Instructions to follow
Copy all records exactly; omit pictures.

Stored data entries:
■ ■ ■ ■ ■

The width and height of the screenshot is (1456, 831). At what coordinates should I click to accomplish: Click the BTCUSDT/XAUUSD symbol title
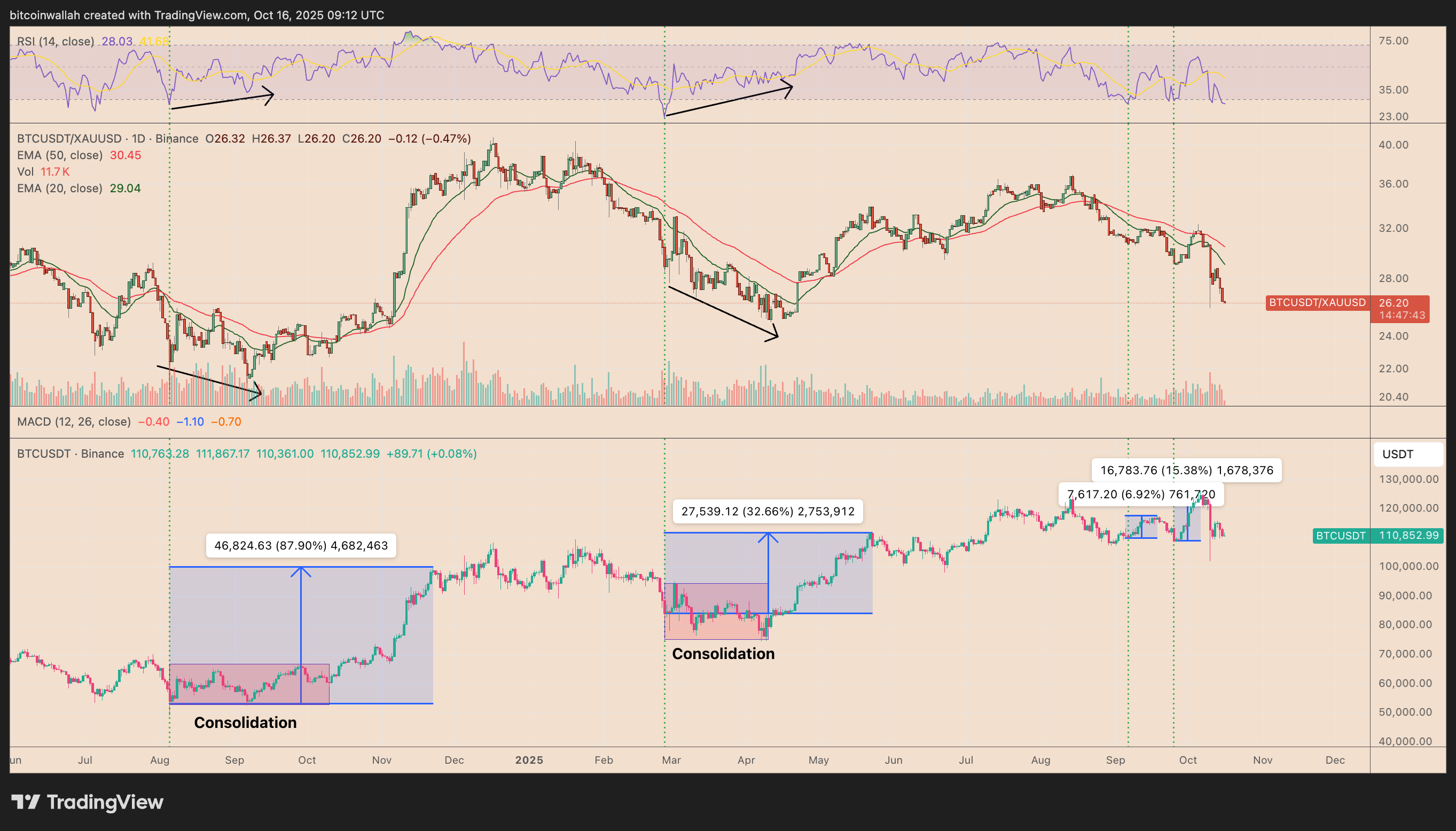coord(69,139)
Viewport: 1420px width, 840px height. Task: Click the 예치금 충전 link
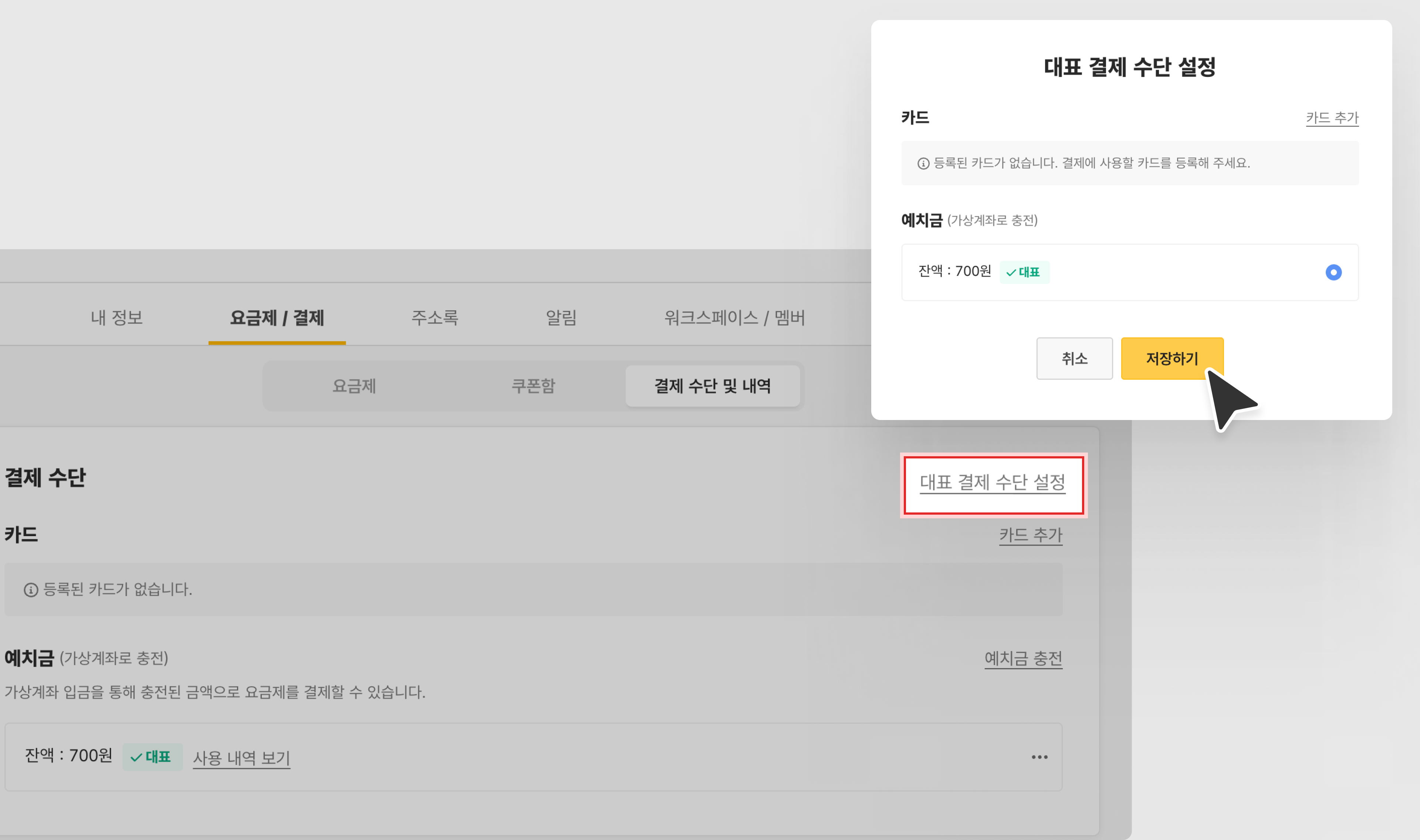[x=1023, y=658]
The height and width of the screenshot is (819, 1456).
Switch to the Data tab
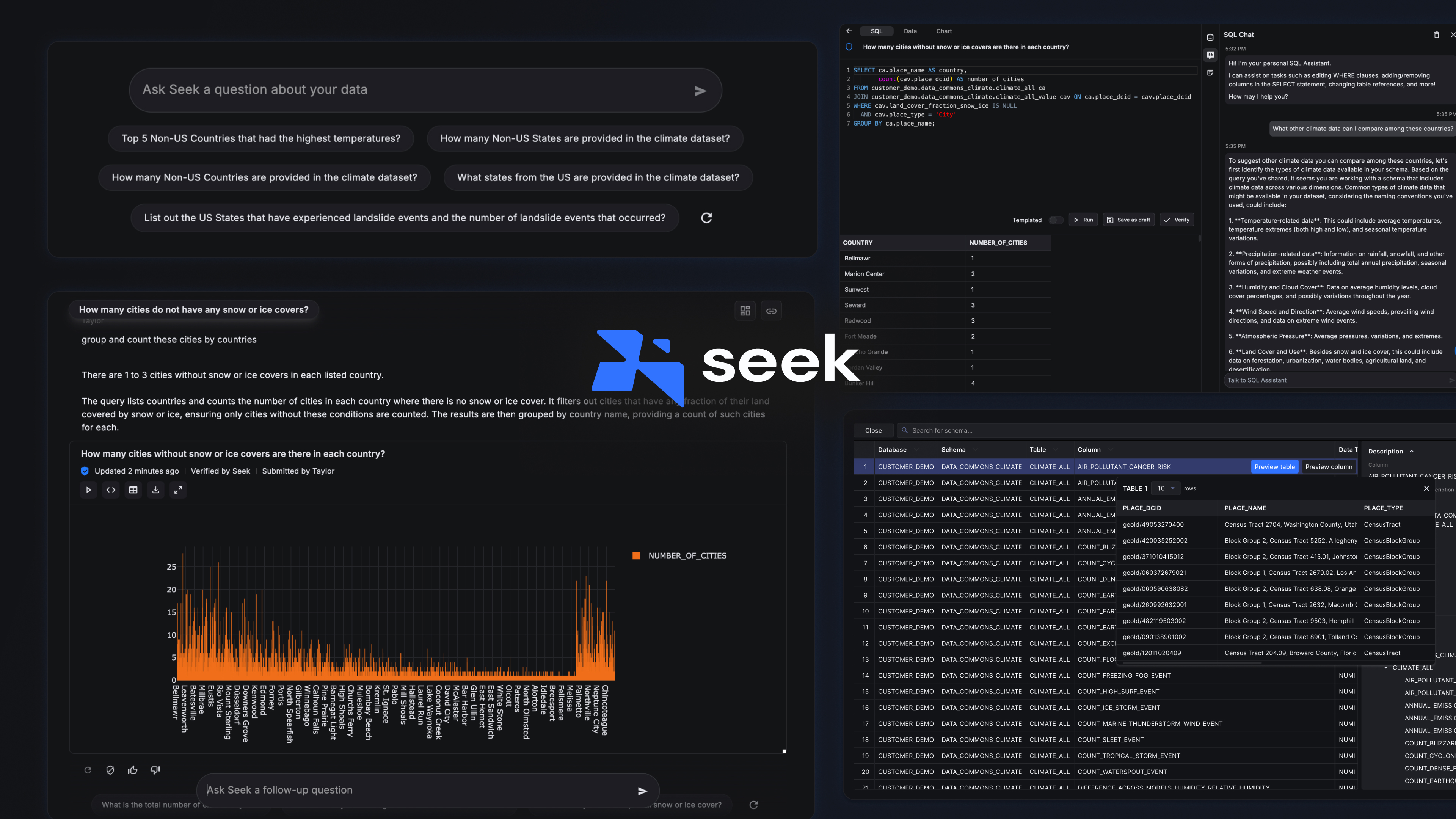910,31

■ ■ ■ ■ ■

Result for this exercise
The width and height of the screenshot is (1456, 831). At what coordinates should I click to accomplish: Click the BTCUSDT/XAUUSD symbol title
coord(69,139)
Viewport: 1420px width, 840px height. Task: Click the 예치금 충전 link
[x=1023, y=658]
The height and width of the screenshot is (819, 1456).
Switch to the Data tab
910,31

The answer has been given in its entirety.